Pero George es otro nivel. Al principio me daba risa porque parecía tan ridículo, tan perdido, que no podía evitarlo. Pero últimamente, cuando volví a ver muchos episodios, empecé a despreciarlo un poco. George es egoísta, inseguro y a veces terriblemente ansioso. Ese ejemplo terrible de su comportamiento se nota cada vez que inventa historias o se mete en planes ridículos solo para salirse con la suya, y termina atrapado por su propia mentira. Es gracioso, sí, pero también frustrante e irritante ver cómo se sabotea a sí mismo y a los demás una y otra vez.
Creo que comencé a detestarlo porque reconocí en mí algunos de sus malos hábitos. Esa sensación incómoda de ver reflejados nuestros propios errores y actitudes es lo que hace que George deje de ser solo un personaje gracioso y se convierta en un espejo que incomoda. Pero lo bonito de mirarse al espejo es que podemos ver la figura completa, con la opción de destruir el espejo o cambiar la forma y el fondo de la figura. Ahora me siento listo para lo segundo.

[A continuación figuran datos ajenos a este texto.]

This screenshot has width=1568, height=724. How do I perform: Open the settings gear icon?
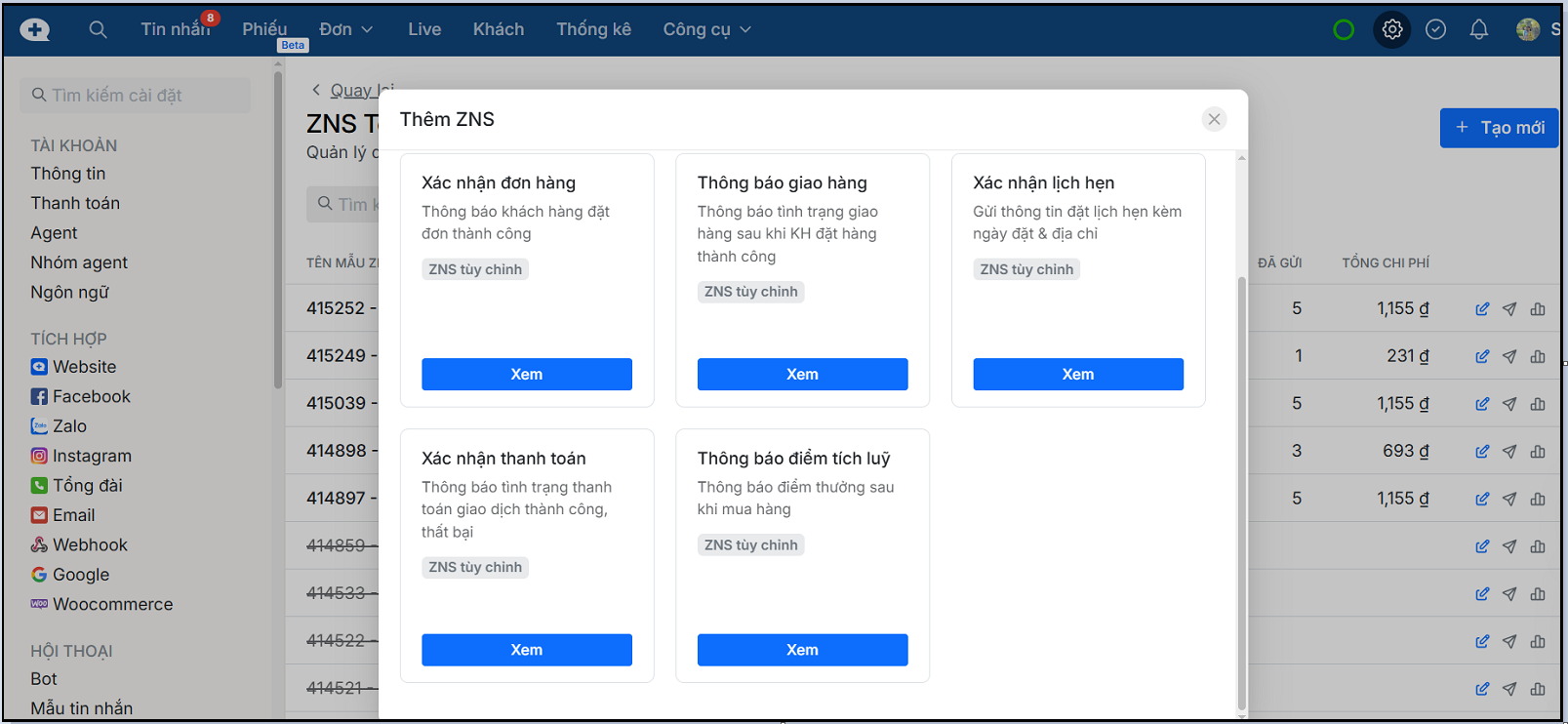point(1392,29)
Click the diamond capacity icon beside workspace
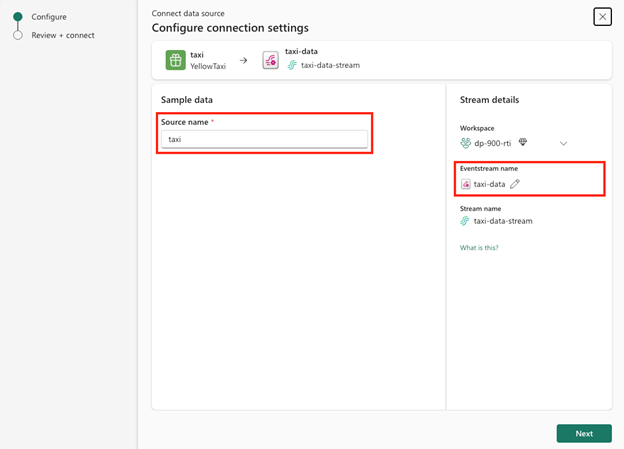This screenshot has width=624, height=449. point(522,143)
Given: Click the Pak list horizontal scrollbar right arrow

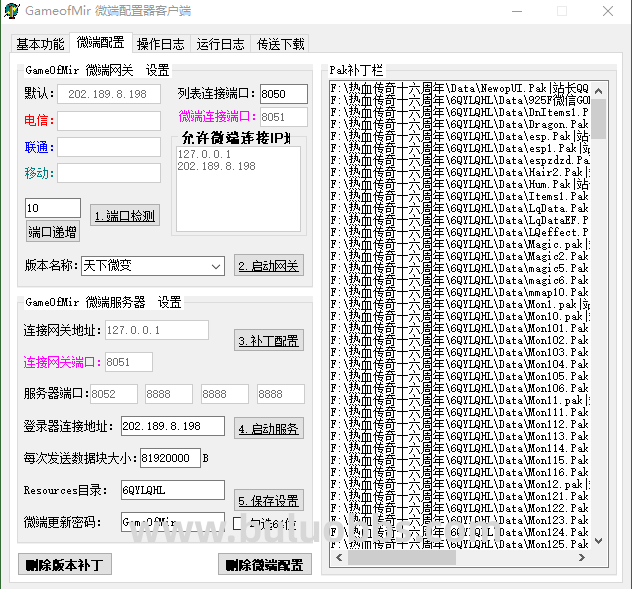Looking at the screenshot, I should (x=584, y=557).
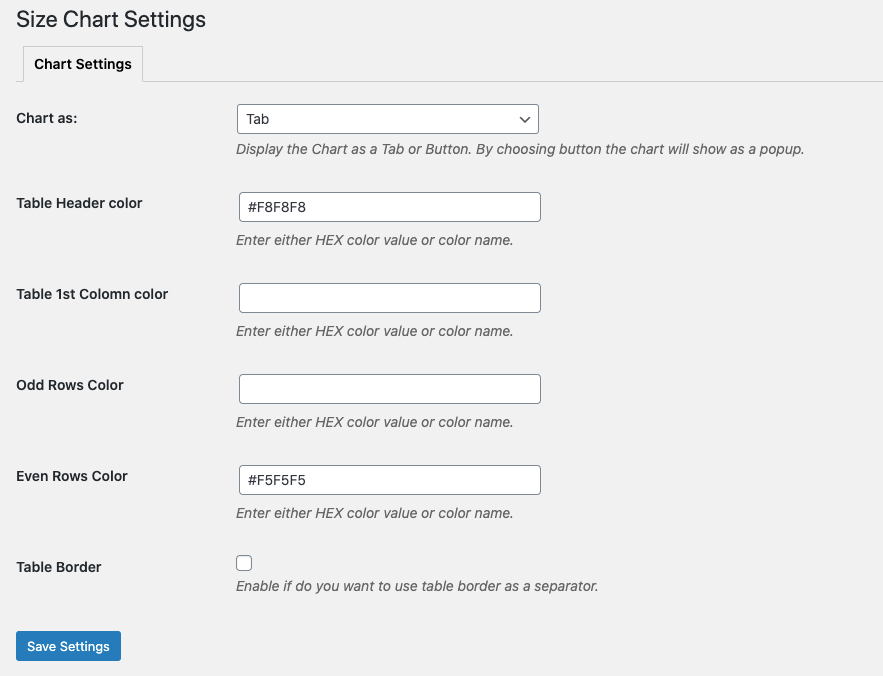This screenshot has height=676, width=883.
Task: Click the Even Rows Color field containing #F5F5F5
Action: tap(390, 480)
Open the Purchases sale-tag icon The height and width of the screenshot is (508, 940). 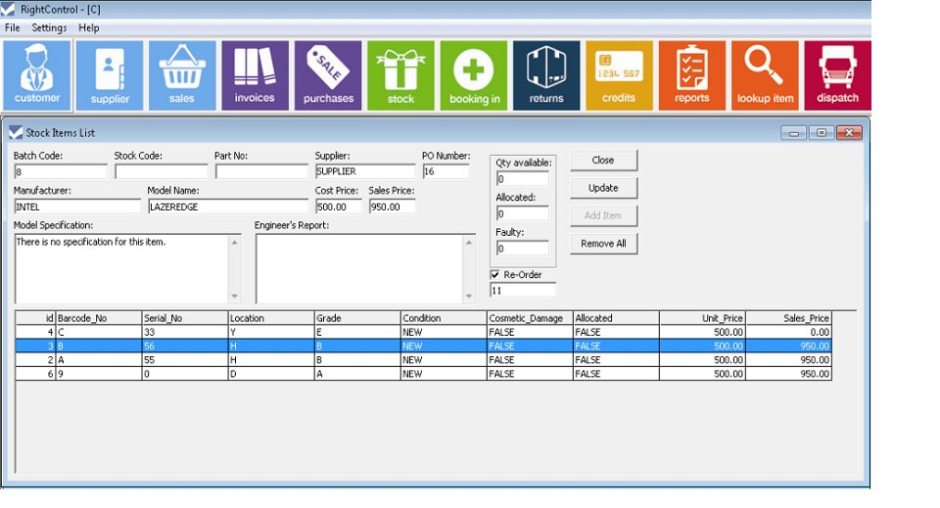tap(328, 75)
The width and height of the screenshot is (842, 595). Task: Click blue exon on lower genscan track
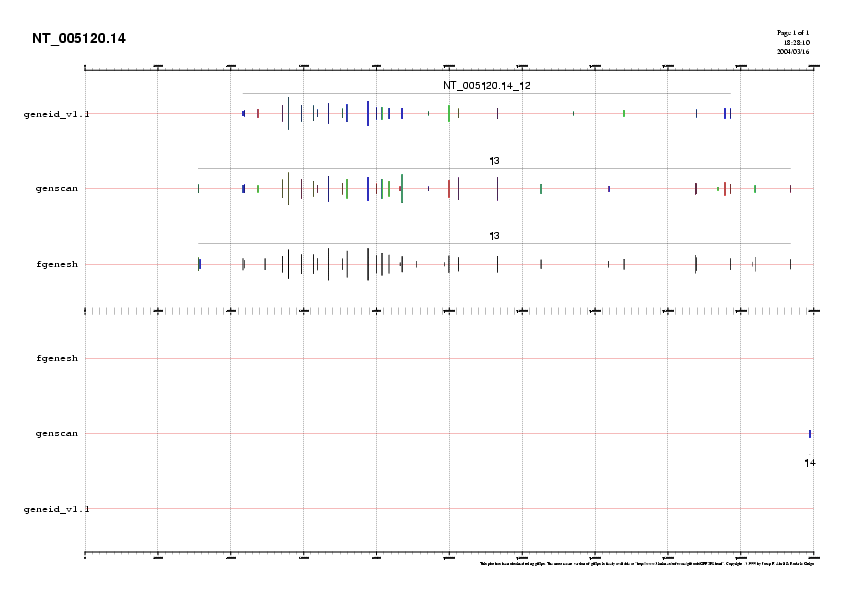click(x=810, y=433)
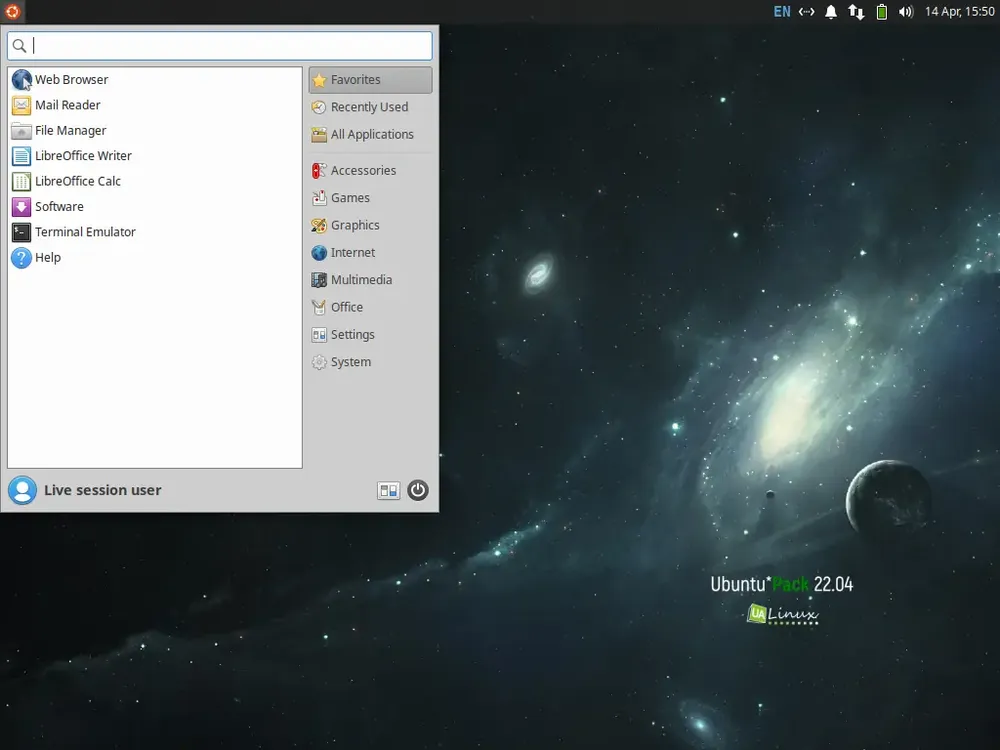Start LibreOffice Calc
The height and width of the screenshot is (750, 1000).
tap(155, 182)
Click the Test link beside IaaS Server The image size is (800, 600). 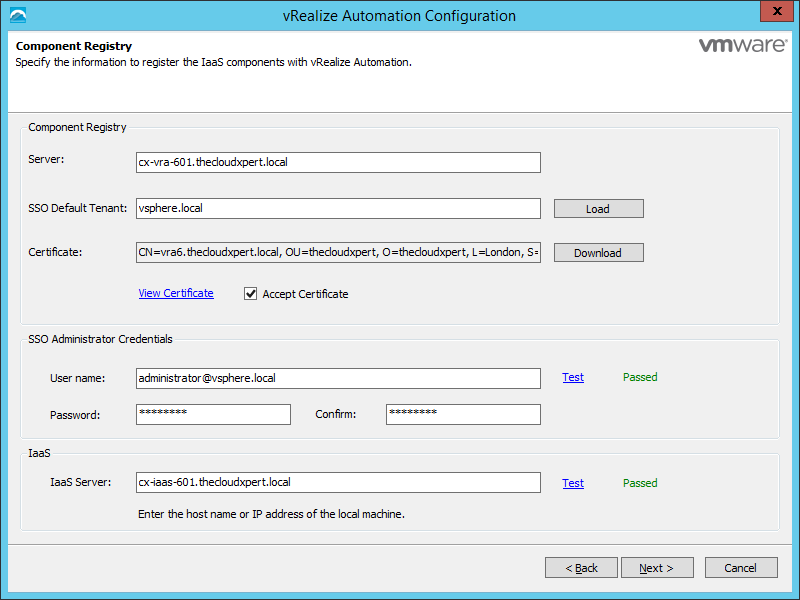coord(573,483)
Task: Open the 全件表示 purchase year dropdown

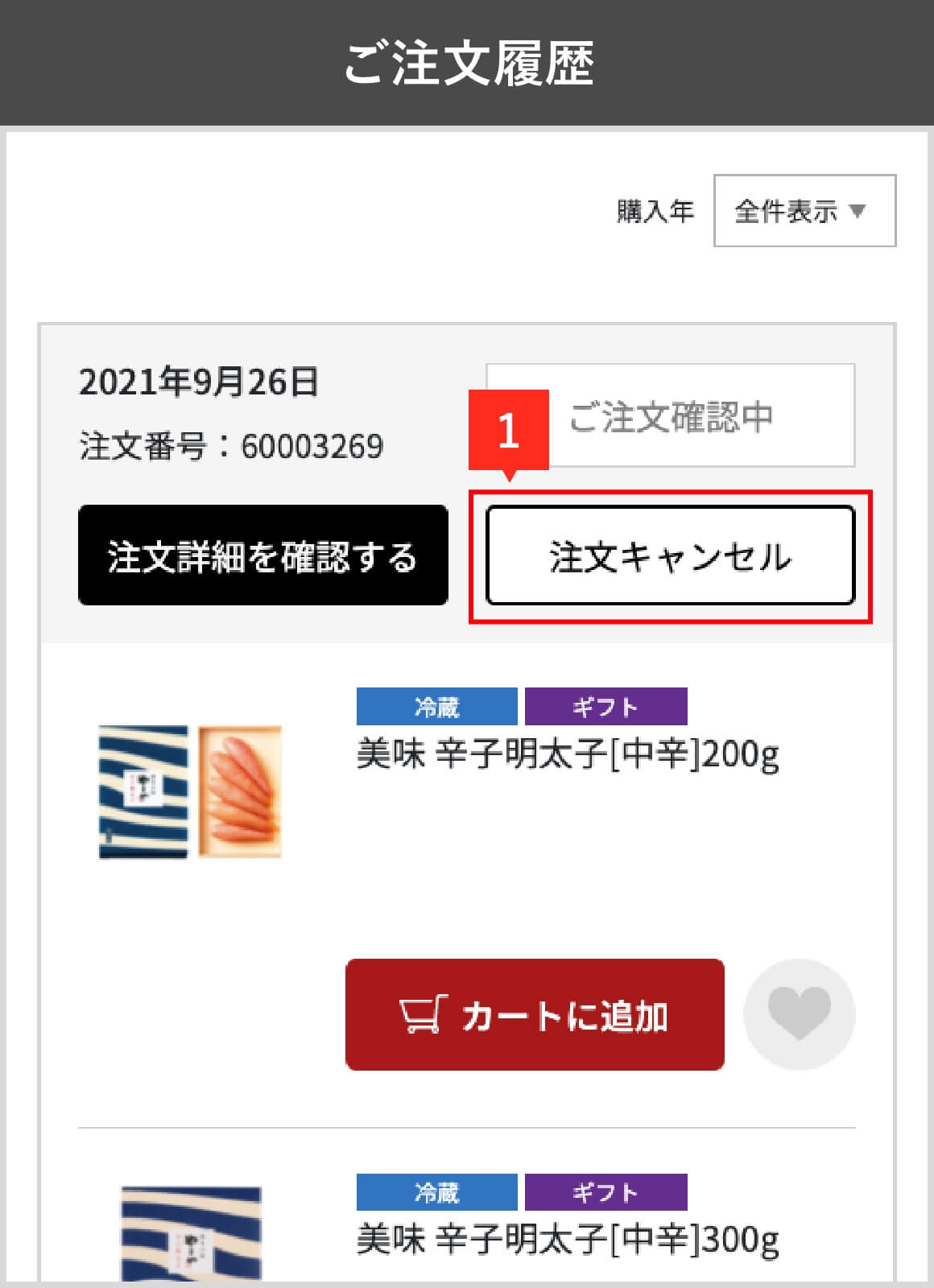Action: tap(804, 211)
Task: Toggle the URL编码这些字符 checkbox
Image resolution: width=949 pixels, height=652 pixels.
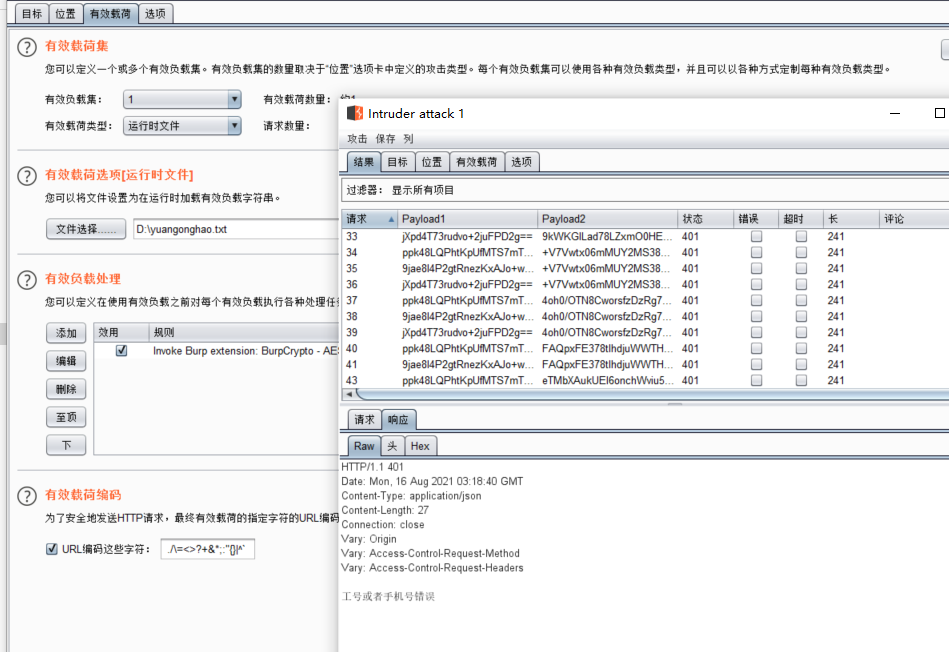Action: (x=52, y=549)
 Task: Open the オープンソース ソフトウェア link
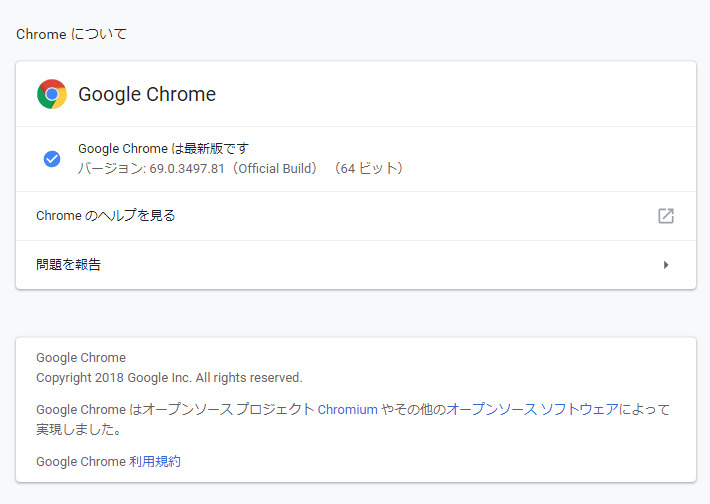pos(532,410)

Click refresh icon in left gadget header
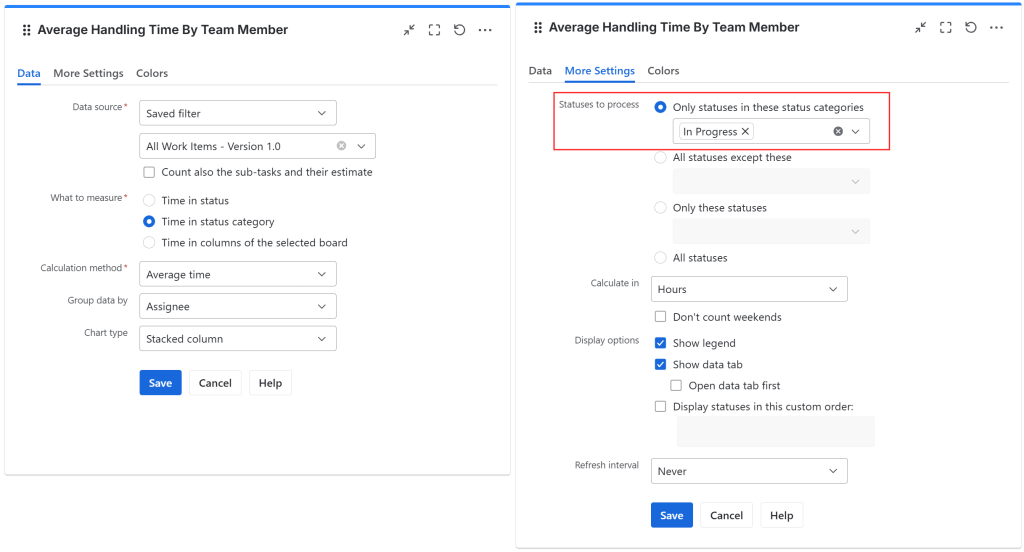460,30
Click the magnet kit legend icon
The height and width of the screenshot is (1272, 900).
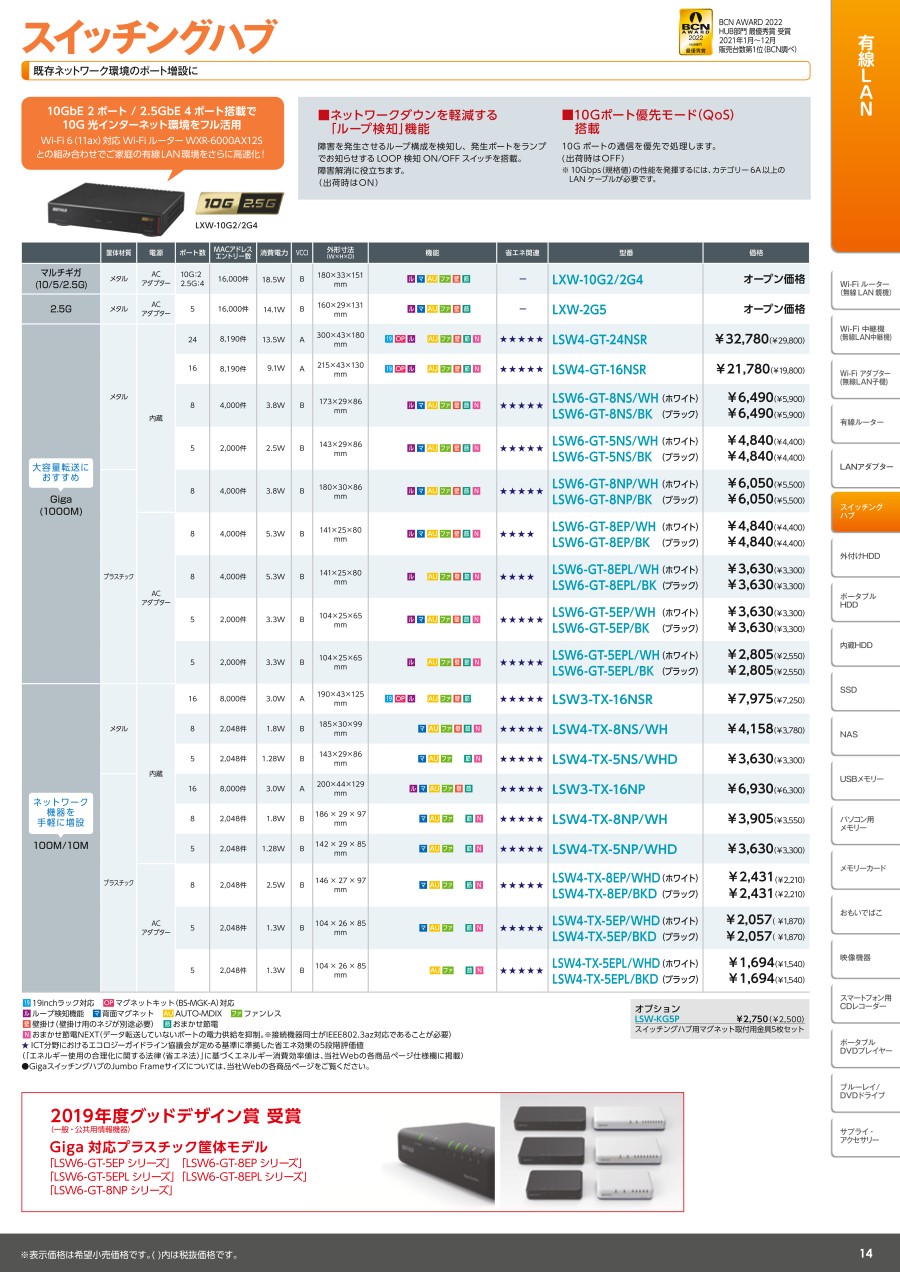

En serio, Seinfeld sigue siendo increíble para mí. Si mi memoria no me traiciona, creo que he visto cada episodio más tres o cuatro ocasiones. Cada personaje tiene su lado absurdo, pero George nos muestra la parte más complicada de todos: la que a veces da risa y otras veces nos obliga a mirarnos a nosotros mismos y, si queremos, cambiar.